# Hyperbolic functions and their values :(

• Jun 9th 2009, 11:41 PM
klooless
Hyperbolic functions and their values :(
Some help in the right direction? I have no idea where to start:

Question:
If sinh x = 3/4, find the values of the other hyperbolic functions at x.

I would greatly appreciate any help! I'm taking a distance course and learning all this by yourself is tough!!

cheers,

klooless
• Jun 10th 2009, 12:39 AM
Ruun
Hint:

$\displaystyle cosh^2(x) - sinh^2(x) =1$
• Jun 10th 2009, 12:43 AM
flyingsquirrel
Quote:

Originally Posted by Ruun
$\displaystyle sinh^2(x) - cosh^2(x)=1$

(Surprised)

I think you meant $\displaystyle \cosh^2(x) - \sinh^2(x)=1$.
• Jun 10th 2009, 12:51 AM
Ruun
Yes! you're right, thanks for the correction
• Jun 10th 2009, 12:56 AM
craig
When remembering the differences between the normal trigonometrical functions and their hyperbolic alternatives, I find it useful to use the,

Quote:

2 sinhs change the sign.
That is, if there are two sinhs multiplied together, as in the $\displaystyle sin^2$, the you change the sign that you would use normally, in this case it is a minus instead of a plus.
• Jun 11th 2009, 09:10 AM
klooless
Still having trouble; hyperbolic functions...
Thank you to Ruun, flyingsquirrel and Craig for giving me tips to solve;

Question:
If sinh x = 3/4, find the values of the other hyperbolic functions at x.

I have tried solving it using terms of the e^x definitions, and also working through cosh^2 (x) - sinh^2 (x) = 1, but I am not getting anywhere.
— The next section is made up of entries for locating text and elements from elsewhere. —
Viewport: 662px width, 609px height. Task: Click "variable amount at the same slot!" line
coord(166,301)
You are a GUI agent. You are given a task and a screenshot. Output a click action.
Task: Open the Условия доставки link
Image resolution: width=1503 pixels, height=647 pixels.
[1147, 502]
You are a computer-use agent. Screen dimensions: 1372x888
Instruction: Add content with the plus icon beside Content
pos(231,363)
I'm not sure what to do now, or how much help anyone can give me...

Thanks for reading and posting earlier, any further advice would be wonderful!

cheers
• Jun 11th 2009, 09:55 AM
Ruun
$\displaystyle \cosh^2(x)-\sinh^2(x)=1$. It is given that $\displaystyle \sinh(x)=\frac{3}{4}$, plugging in, into the first equation, will give you the $\displaystyle \cosh(x)$. The last thing you have to known, is that, as an equivalent of Euclidean trigonometry $\displaystyle \frac{\sinh(x)}{\cosh(x)}=\tanh(x)$.
• Jun 11th 2009, 10:03 AM
Amer
Quote:

Originally Posted by klooless
Thank you to Ruun, flyingsquirrel and Craig for giving me tips to solve;

Question:
If sinh x = 3/4, find the values of the other hyperbolic functions at x.
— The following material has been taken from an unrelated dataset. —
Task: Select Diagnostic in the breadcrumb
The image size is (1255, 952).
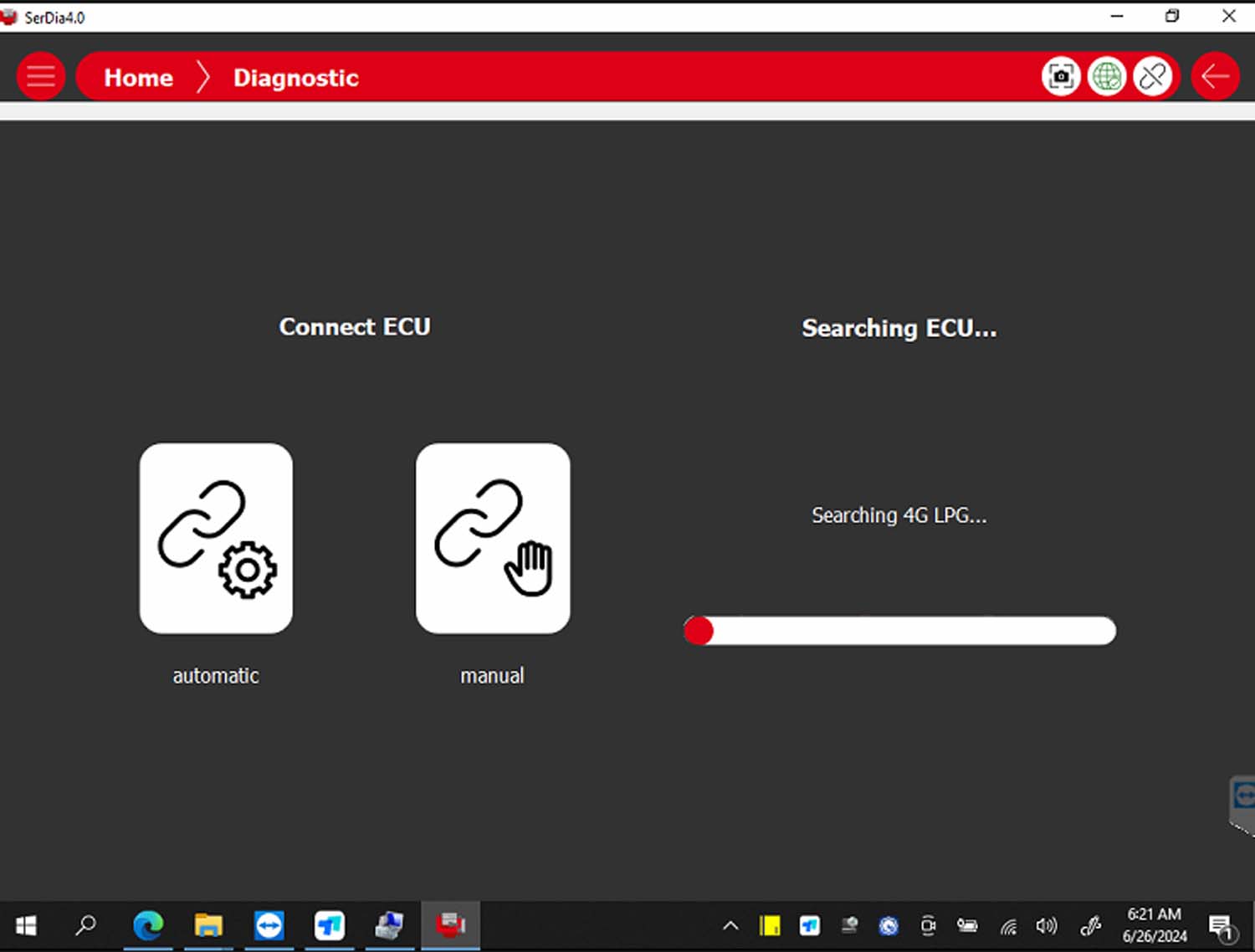Action: [295, 78]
I have tried solving it using terms of the e^x definitions, and also working through cosh^2 (x) - sinh^2 (x) = 1, but I am not getting anywhere. I'm not sure what to do now, or how much help anyone can give me...
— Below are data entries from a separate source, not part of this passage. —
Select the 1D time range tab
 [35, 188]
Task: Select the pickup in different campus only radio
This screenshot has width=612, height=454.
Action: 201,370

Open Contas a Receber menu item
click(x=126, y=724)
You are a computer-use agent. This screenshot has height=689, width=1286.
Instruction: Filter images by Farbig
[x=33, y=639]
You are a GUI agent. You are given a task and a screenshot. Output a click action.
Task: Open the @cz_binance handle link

Thanks for reading and posting earlier, any further advice would be wonderful!

cheers

$\displaystyle sinhx= \frac{3}{4}$

$\displaystyle \frac{e^x - e^{-x} }{2} = \frac{3}{4}$

$\displaystyle e^x - e^{-x} = \frac{3}{2}$

$\displaystyle e^{2x} - 1 = \frac{3e^x}{2}$ by multiply with $\displaystyle e^x$

$\displaystyle e^{2x} -\frac{3e^x}{2} - 1 = 0$

let t= $\displaystyle e^x$

$\displaystyle t^2 - \frac{3t}{2} - 1 = 0$

$\displaystyle t=\frac{ \frac{3}{2} \pm \sqrt{ \frac{9}{4} - 4(1)(-1) } } {2}$

$\displaystyle t=\frac{ \frac{3}{2} \pm \sqrt{ \frac{25}{4} } } {2}$

$\displaystyle e^x = \frac{\frac{3}{2} + \frac{5}{2} } {2}$

or

$\displaystyle e^x = \frac{\frac{3}{2} - \frac{5}{2} } {2}$

I think it clear right

Edited:opps I think you want the value of x anyway the others answer you
• Jun 11th 2009, 10:41 AM
klooless
Thank you :ddd
Runn - that really cleared it up nicely for me, thanks for spelling it out!

Amer - Super clear explanation, not exactly what this question asked for, but it helped with some other problems! Thanks!

Cheers! :)